Can you give me some more info on those Dutch teachers? I myself am Dutch and I'm trying to introduce LLPSI to traditional Grammar-Translation (GT) teachers here.
Yes, I know of him, he's a pretty well-known figure in the Dutch Classical scene (:
From a pronunciation standpoint, there's much in favour of adding macrons.
However, I don't think the Duolingo course is helped that much by adding macrons with regards to the grammar issues you mentioned. When you encounter the word habes, and see it's translated as "you have", you know it must be a present tense of a E-stem verb. Macrons are useful when you look up a verb you aren't familiar with in a dictionary so you'll know how to conjugate it, but the entire point - and fun - of Duolingo is that you do not have to constantly consult a dictionary or grammar overview in order to learn a language.
While someone who already knows the grammar rules, which Duolingo never does the best job of teaching, will immediately know where the long vowels are and what the meaning is, I would argue that it's not just helpful for beginners, it's necessary.
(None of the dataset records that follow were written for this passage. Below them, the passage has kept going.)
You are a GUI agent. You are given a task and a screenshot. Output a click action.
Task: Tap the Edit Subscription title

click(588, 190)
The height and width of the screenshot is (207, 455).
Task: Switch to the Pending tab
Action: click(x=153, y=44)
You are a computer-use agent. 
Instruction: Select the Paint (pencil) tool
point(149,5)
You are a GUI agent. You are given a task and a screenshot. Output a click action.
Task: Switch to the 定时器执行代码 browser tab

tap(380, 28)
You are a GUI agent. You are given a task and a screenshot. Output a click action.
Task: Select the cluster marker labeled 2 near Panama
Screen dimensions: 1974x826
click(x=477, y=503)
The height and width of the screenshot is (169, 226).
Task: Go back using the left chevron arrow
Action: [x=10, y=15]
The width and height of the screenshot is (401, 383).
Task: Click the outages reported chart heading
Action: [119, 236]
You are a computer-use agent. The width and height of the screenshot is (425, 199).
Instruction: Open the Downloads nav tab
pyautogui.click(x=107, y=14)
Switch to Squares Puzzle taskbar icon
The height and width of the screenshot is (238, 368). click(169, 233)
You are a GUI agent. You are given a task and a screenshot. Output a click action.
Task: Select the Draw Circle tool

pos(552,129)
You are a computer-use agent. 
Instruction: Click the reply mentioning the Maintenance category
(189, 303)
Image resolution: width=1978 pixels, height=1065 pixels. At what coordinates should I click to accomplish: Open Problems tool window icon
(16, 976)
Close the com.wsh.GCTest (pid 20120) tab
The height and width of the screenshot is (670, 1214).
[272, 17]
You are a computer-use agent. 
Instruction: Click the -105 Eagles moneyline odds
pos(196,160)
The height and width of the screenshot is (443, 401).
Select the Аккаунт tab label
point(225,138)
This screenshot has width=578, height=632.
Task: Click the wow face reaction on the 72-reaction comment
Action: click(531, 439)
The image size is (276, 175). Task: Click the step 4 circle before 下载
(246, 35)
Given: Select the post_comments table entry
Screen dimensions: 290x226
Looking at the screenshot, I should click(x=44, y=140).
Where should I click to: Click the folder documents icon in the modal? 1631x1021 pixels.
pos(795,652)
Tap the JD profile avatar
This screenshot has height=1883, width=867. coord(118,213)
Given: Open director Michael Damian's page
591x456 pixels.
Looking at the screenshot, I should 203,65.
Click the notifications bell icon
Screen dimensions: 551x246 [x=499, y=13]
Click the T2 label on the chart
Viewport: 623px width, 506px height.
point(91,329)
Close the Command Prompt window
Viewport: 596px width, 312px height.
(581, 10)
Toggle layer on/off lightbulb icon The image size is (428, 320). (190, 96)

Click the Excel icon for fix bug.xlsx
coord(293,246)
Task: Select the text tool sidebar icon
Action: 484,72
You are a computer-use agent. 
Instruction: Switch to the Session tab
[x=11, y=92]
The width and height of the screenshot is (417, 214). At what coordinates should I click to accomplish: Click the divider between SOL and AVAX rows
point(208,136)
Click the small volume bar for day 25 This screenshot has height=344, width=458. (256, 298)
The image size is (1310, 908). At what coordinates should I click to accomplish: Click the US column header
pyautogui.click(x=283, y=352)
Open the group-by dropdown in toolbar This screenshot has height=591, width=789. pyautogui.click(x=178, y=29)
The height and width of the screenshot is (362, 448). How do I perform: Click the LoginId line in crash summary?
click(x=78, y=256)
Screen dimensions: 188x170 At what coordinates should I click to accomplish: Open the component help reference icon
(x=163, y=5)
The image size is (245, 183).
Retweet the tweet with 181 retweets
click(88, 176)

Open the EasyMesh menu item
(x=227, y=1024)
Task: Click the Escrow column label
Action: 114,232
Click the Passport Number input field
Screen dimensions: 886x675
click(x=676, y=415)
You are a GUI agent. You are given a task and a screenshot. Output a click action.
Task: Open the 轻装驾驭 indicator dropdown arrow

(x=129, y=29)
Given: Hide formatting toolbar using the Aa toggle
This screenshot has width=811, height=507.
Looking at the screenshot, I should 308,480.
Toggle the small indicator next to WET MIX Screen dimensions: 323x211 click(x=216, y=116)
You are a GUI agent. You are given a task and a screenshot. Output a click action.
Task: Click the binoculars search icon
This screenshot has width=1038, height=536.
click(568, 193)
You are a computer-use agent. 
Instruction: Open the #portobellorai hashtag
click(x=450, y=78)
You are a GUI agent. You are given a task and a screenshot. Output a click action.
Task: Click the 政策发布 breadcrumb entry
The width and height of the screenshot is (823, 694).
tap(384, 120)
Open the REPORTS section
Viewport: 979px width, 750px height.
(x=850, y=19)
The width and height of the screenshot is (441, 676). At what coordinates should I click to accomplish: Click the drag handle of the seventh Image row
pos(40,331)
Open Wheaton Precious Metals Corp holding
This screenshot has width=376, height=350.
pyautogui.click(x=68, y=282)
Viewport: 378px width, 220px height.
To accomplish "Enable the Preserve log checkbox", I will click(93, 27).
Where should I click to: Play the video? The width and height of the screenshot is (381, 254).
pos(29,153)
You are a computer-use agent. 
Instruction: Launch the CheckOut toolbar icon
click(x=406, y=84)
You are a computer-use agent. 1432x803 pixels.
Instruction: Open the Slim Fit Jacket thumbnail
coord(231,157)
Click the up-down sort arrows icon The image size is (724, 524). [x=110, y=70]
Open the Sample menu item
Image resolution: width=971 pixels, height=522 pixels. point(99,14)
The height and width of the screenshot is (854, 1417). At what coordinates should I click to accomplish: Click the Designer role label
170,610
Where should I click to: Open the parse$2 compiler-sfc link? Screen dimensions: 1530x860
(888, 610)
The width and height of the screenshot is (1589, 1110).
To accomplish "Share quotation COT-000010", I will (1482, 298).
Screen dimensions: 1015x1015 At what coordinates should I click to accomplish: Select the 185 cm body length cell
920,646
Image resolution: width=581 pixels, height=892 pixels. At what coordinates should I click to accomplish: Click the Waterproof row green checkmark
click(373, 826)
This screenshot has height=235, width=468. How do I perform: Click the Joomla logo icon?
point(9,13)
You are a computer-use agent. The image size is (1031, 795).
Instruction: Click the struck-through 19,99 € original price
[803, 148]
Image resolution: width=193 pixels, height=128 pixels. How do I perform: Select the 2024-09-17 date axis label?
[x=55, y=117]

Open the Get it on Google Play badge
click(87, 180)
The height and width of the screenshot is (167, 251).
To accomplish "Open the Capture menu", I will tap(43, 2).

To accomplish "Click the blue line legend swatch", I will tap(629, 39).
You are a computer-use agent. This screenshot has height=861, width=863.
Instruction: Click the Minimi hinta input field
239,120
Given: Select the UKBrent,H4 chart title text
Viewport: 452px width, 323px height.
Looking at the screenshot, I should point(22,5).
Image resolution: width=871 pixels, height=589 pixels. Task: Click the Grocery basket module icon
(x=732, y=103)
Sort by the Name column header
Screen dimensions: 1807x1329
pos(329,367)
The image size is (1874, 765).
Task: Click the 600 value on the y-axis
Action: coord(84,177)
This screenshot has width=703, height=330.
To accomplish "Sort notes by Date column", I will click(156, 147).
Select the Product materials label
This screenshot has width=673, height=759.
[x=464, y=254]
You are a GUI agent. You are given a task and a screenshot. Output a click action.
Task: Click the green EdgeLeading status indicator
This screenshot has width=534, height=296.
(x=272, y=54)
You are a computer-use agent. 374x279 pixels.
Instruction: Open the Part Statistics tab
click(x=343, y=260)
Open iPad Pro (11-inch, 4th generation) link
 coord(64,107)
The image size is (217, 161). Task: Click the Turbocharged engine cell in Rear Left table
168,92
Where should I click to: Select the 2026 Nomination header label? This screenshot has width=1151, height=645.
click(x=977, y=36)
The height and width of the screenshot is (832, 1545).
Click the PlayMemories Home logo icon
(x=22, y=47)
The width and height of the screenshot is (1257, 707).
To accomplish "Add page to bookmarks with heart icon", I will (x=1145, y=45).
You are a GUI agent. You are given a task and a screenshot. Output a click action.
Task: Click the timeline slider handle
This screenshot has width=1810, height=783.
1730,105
Especially because the team doesn't seem to address the existence of long vowels at all. The audio is 50/50 on whether they pronounce the long vowel or not, in at least the first two sets of notes there is nothing about long vowels, and the point of this post - they aren't marked in writing. A new learner has no idea that a long vowel even exists if they simply follow the lessons. That will build bad habits from the start.
Exactly. I've asked someone on the team if the audio would at least address the long vowels but he probably didn't understand my question at all because he has no idea of the long vowels or he dodged the question several times.
He also said that they would be using "classical pronunciation", which is of course ridiculous when you don't distinguish long vowels from short vowels – and really unprofessional.
To be fair I haven't heard any recordings when I tested the course and decided it was a wasted opportunity.
[Reading this after some time, I have to say myself that this was a really rude comment. My criticism remains but I should have given it in a constructive way.]
I can only go on my recent experience. I've had to spend some time learning where macrons are in order to decline verbs correctly without consulting dictionaries or grammar books. I had learnt "habeo" and "habere", and "doceo", "docere", without thinking much about grammar. Then I tried to learn the future tense and apply the different endings - and I was stuck. Once I learnt which have long vowels, then it made more sense.
On the ablative, imagine you encounter verba memoria teneo: I hold memory words? I hold words memories? But with verba memoriā teneō: it is clearer, it has to be ablative, so I hold words in memory.
I agree the pronunciation is the bigger thing but I have found it problematic to ignore vowel length especially with declining certain tenses. This is just my personal experience, but given the course I used was Duo-style, and in other ways a fantastic course from which I learnt masses, it does seem relevant here.
Macrons are useful when you look up a verb you aren't familiar with in a dictionary so you'll know how to conjugate it, but the entire point - and fun - of Duolingo is that you do not have to constantly consult a dictionary or grammar overview in order to learn a language.
If #1: it's not fun to have to constantly consult a dictionary for macrons instead of having them on duolingo and immediately knowing how to conjugate something, and #2: duolingo is about fun, therefore: duolingo needs macrons... why did you put the contrastive "but" in-between? How can you possibly conclude from these two premises that duolingo doesn't need macrons?
Please, tell us what is the main topics about macrons, to be able to upvote and give lingots, to show our support, and our opinion. Because several topics divided the number of upvotes.